Cooking is often one disaster after another, Julia Child once said (or something like it) and I was reminded of that very notion while making this vegetarian French Onion Soup from The New York Times. The melted butter for the crouton sauce curdled when I added mustard and when I opened the thrifty portion of shredded Gruyère cheese I’d been harboring in the fridge, I discovered the underbelly had gone green.
French Onion Soup without cheese? Quelle horreur!

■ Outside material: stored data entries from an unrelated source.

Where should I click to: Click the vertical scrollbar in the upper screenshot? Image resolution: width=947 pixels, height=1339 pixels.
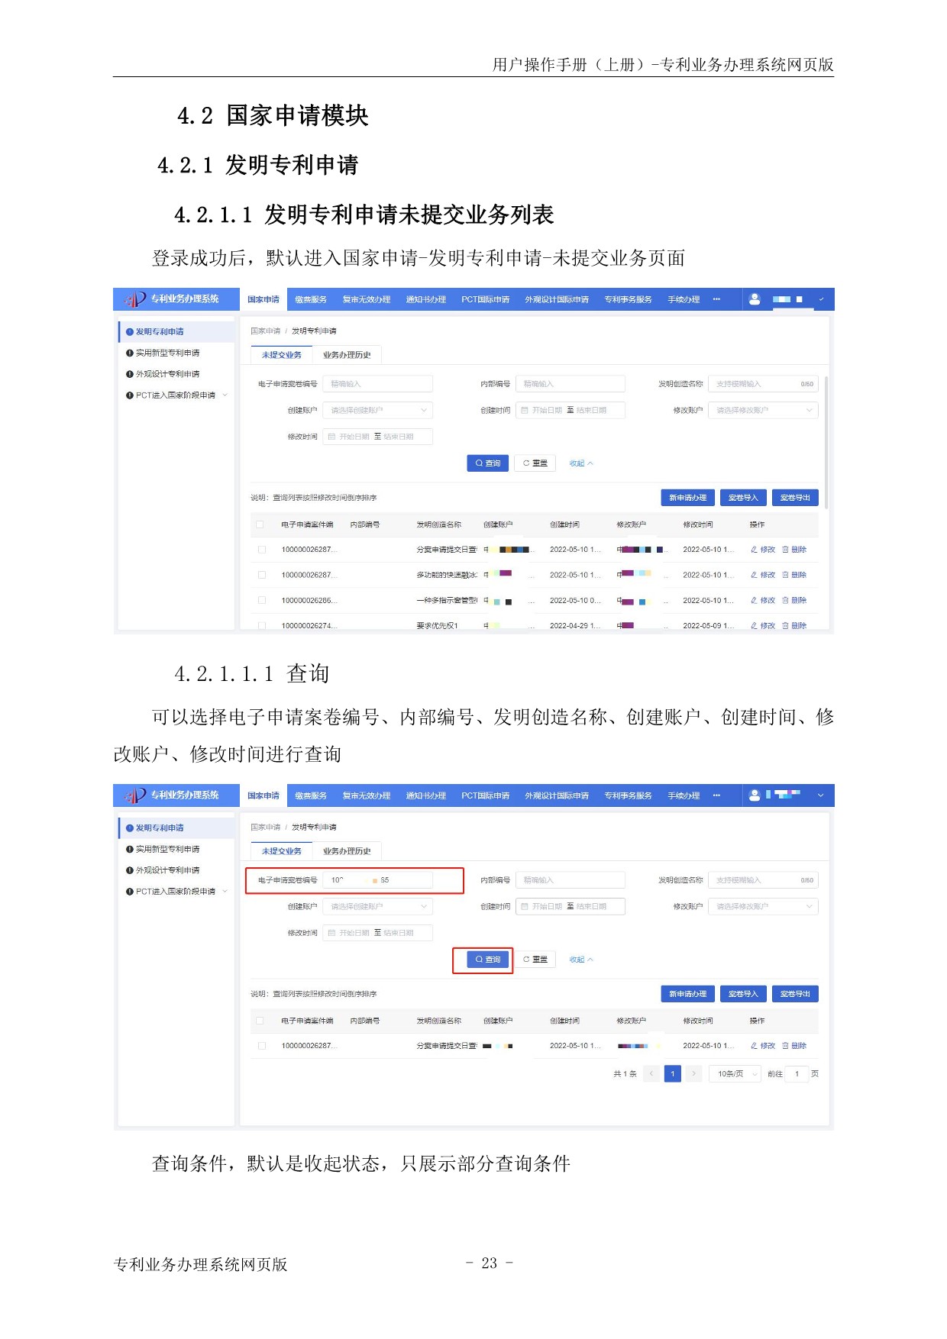coord(826,443)
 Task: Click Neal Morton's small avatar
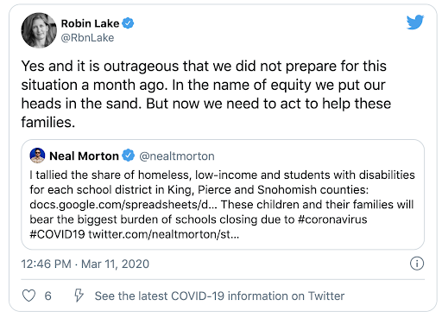(x=37, y=156)
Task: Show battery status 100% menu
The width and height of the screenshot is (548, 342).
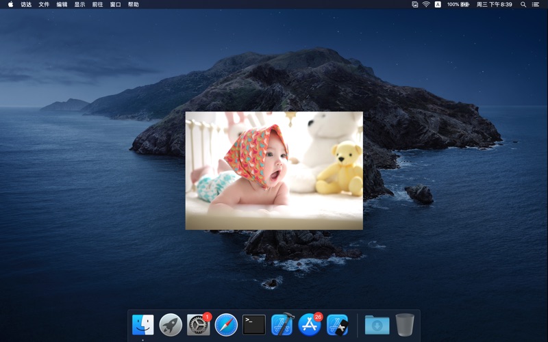Action: [458, 5]
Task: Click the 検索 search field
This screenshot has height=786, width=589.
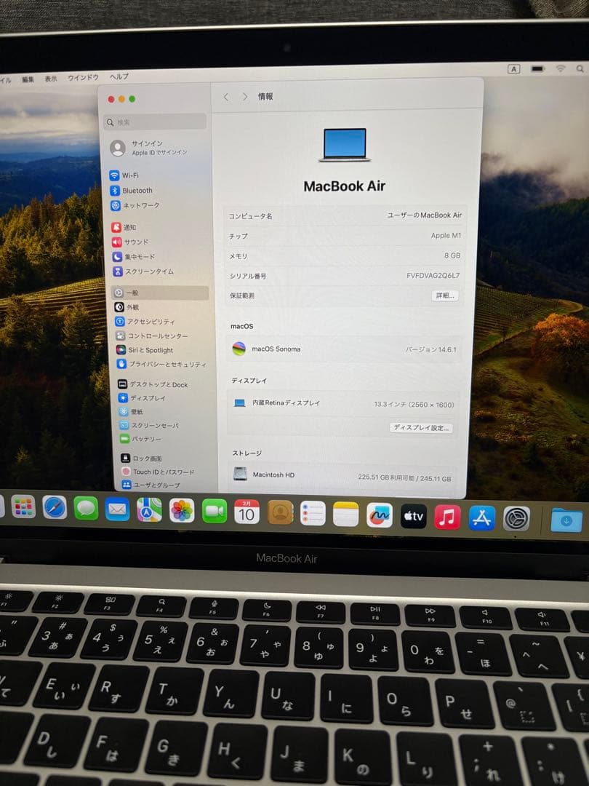Action: [x=154, y=121]
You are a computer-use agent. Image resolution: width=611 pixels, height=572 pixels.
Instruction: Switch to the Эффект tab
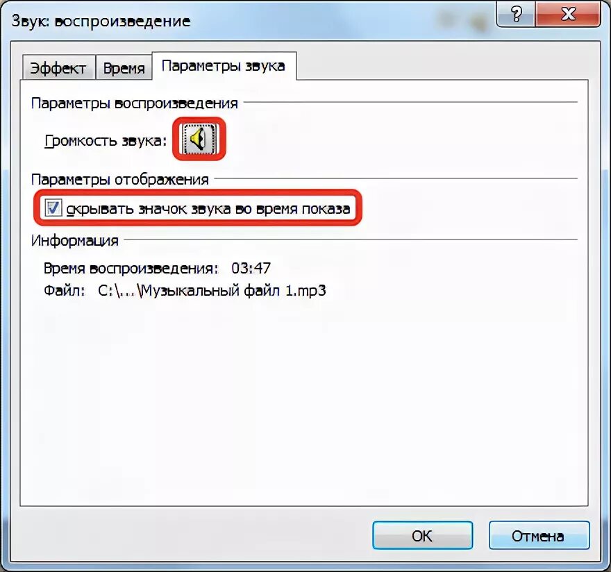click(x=58, y=68)
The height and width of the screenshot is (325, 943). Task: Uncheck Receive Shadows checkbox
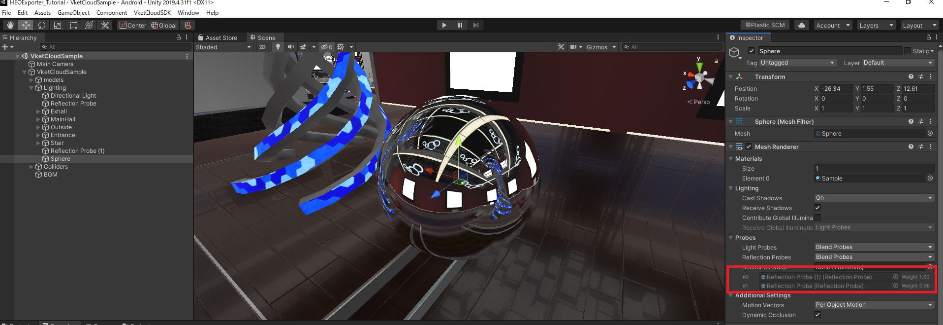817,208
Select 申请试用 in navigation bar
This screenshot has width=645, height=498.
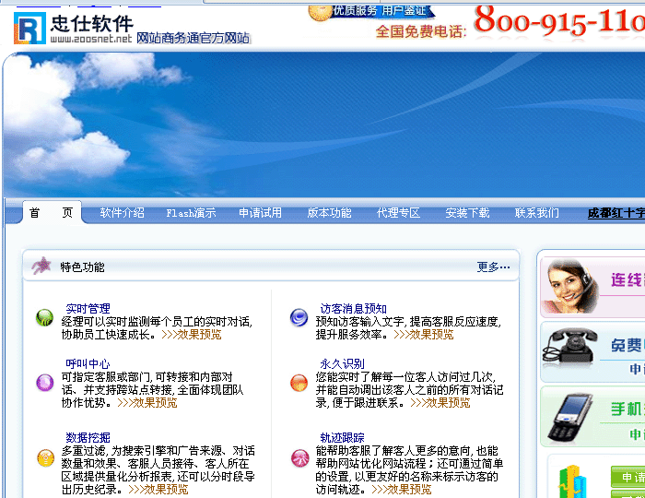pos(260,213)
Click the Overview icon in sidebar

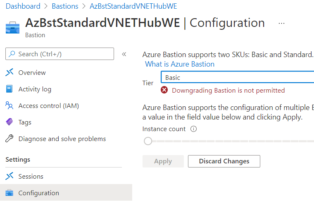tap(10, 72)
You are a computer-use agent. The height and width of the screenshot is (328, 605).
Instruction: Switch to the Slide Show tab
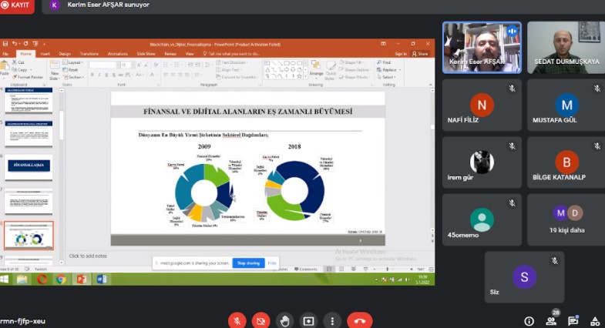[x=146, y=54]
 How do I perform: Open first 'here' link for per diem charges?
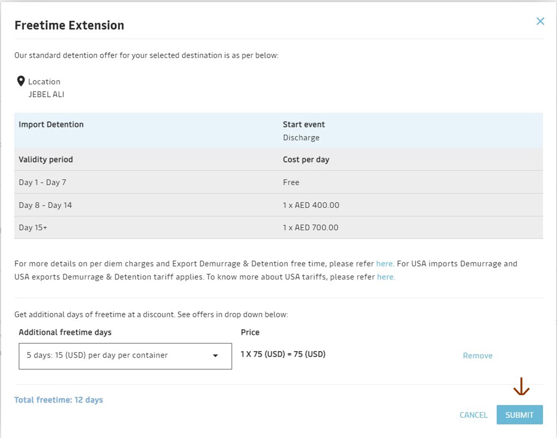pyautogui.click(x=385, y=264)
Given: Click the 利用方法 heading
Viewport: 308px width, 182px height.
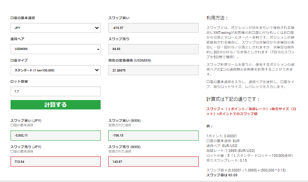Looking at the screenshot, I should (x=217, y=18).
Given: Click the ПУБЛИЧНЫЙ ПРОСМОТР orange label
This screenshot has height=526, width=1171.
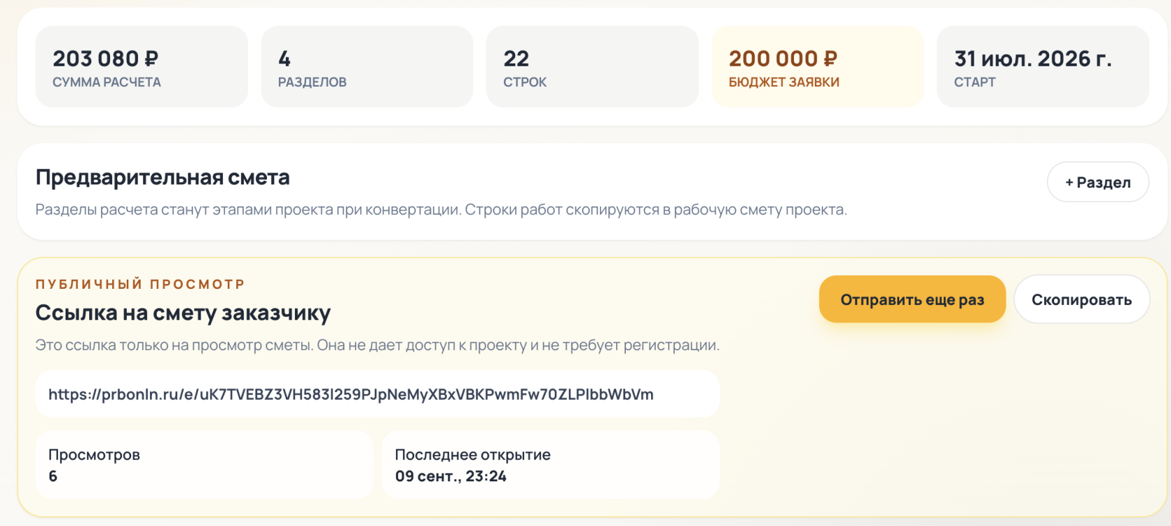Looking at the screenshot, I should click(x=140, y=284).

I threw out the curdled mess and brushed my croutons with plain melted butter instead and skipped the cheese all together (I wasn’t going out shopping for more). However, despite these setbacks, the dish turned out to be quite full-flavored, even without the cheese! The use of white beans laced with thyme is a genius idea and I heartily suggest you try it.
The meal was just for me and my husband, not a panel of judges (or unruly acquaintances), so it would have hardly mattered if I’d just decided to scrap the whole thing and ordered pizza instead. I would have preferred to have made this particular recipe as written, but the point is that guests rarely need to be any the wiser of your culinary disasters.
In other words: what happens in the kitchen stays the kitchen.
And as I’m currently poring over Emile Zola’s L’Assommoir, how could I not include this quote from it?
“‘Coo!’ remarked Coupeau when they reached the first floor landing, ‘it don’t half niff of onion soup! Somebody’s been having onion soup, that’s certain!’”
Perhaps, Coupeau. But I doubt very much it was made with white beans! Do enjoy.
French Onion White Bean Soup
By Hetty Lui McKinnon
Makes 4 servings
Ingredients
For the Soup
2 tablespoons salted or unsalted butter
4 medium yellow onions (about 2 pounds), thinly sliced
1 teaspoon thyme leaves (from 4 to 5 sprigs)
1 teaspoon sugar
Salt and pepper
1 tablespoon balsamic vinegar
1 tablespoon soy sauce or tamari
4 cups vegetable stock
2( 14-ounce) cans white beans, such as cannellini or butter beans, drained
For the Gruyère Croutons
2 tablespoons salted or unsalted butter
1 teaspoon Dijon or whole-grain mustard
1 teaspoon thyme leaves (from 4 to 5 sprigs), plus more for garnish
Salt and pepper
½ pound bread, such as sourdough or ciabatta, cut into 1-inch chunks
3 ounces Gruyère cheese, finely grated
Preparation
Step 1
Prepare the soup: Melt the butter in a large pot or Dutch oven over medium-high. Once the butter has melted, add onions, thyme, sugar and 1 teaspoon salt, and stir to combine. Cover and cook, stirring every 2 minutes, until the onions are very soft and caramelized, about 20 minutes. If the onions start to burn, reduce heat to medium.
Step 2
Meanwhile, make the croutons: Heat the oven to 350 degrees and line a sheet pan with parchment paper. Place the butter in a large bowl and microwave on high for 30 to 45 seconds (or melt over medium heat in a small pot or skillet). To the butter, add the mustard and thyme, season with salt and black pepper, and whisk to combine. Add the bread pieces and toss very well until coated. Transfer the pieces to the lined sheet pan, spreading them out into a single layer, and scatter the cheese on top. Bake until golden, 16 to 18 minutes.
Step 3
Uncover the onions and add the balsamic vinegar and soy sauce. Stir the onions vigorously to deglaze the pan. Stir in the vegetable stock and the beans. Cover and cook on medium heat for 10 minutes. Season with salt and lots of pepper.
Step 4
To serve, ladle the soup into bowls, top with the croutons and scatter over thyme leaves.